As with almost everything about the tax code, logic does not always prevail. For the most part, however, the costs of this strategy – that is, repository of MFS – outweigh its benefits. For example, if you are married, you must deposit MFJ to deduct student loan interest or receive education credits or deductions. Additionally, MFS reduces a taxpayer’s child tax credit, eliminates the FSA care credit, and effectively prevents contributions to an IRA or Roth IRA (phase-out to $ 10,000 AGI). When comparing reporting methods, it is important to attribute income, deductions, and PSLF payments to each spouse. By having strategic discussions with a tax professional now, borrowers can better prepare and minimize future student loan payments for PSLF purposes.
The path taken by borrowers to obtain loan forgiveness under the PSLF program is by no means a joy. Despite the obstacles and uncertainties that 2020 has presented, by better understanding the current direction of the PSLF program and the proactive measures available, borrowers can adapt to increase their chances and confidence of arriving safely at their destinations.

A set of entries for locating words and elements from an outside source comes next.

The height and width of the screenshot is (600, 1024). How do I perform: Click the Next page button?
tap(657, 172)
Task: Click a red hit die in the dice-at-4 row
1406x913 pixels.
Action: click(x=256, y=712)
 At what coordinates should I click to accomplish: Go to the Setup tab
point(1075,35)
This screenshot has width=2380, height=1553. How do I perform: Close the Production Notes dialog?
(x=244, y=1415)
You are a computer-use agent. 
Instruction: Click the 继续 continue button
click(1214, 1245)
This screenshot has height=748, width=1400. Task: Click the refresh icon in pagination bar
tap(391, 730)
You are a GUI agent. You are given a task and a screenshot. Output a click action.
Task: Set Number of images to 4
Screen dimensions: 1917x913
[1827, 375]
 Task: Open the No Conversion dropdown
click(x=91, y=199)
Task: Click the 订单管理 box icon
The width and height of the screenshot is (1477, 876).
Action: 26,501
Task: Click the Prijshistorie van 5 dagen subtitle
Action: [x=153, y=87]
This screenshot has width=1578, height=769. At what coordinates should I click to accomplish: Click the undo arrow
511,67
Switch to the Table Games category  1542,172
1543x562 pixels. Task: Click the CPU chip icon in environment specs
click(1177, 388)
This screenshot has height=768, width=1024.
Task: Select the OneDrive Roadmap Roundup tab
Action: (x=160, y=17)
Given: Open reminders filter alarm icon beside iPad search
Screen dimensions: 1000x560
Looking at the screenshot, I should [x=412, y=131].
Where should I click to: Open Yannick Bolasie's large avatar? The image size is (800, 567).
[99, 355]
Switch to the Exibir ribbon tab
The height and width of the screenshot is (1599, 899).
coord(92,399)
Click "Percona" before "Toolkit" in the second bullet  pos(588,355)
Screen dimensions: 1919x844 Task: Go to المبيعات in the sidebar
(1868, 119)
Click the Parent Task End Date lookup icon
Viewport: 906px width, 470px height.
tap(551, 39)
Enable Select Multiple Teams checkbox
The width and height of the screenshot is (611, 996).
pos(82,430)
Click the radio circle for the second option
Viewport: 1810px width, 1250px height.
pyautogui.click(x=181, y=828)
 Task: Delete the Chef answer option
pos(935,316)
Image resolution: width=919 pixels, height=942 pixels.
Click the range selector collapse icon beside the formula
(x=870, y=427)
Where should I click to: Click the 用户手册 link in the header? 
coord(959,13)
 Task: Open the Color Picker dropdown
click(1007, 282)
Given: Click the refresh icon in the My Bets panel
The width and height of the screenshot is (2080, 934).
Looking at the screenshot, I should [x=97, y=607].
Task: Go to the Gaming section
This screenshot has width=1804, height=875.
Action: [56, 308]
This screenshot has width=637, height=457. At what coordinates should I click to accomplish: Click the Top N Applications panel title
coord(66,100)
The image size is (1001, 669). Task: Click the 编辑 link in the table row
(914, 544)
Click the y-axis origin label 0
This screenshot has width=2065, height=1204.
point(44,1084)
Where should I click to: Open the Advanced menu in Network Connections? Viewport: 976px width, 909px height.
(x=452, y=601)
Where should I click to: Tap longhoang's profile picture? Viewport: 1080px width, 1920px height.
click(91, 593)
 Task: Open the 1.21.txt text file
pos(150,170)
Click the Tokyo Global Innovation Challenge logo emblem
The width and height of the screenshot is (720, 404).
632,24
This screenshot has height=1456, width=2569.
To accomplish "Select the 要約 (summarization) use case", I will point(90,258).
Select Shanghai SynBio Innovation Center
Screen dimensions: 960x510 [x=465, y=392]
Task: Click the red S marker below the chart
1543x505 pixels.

About the Author: Becca Craig, ABA, CFP®
Becca Craig, Associate Wealth Advisor at Strategic wealth of Buckingham, combines his wealth management expertise with his experience in public policy and risk management to better educate individuals using a holistic approach to financial well-being. A champion and advocate for evidence-informed planning, Becca enjoys making people’s money work for them, not against them, so they can focus on the people, efforts and causes that matter most to them. to heart. Becca is a graduate of Washington University in St. Louis and enjoys yoga, gardening, and political activism in her spare time.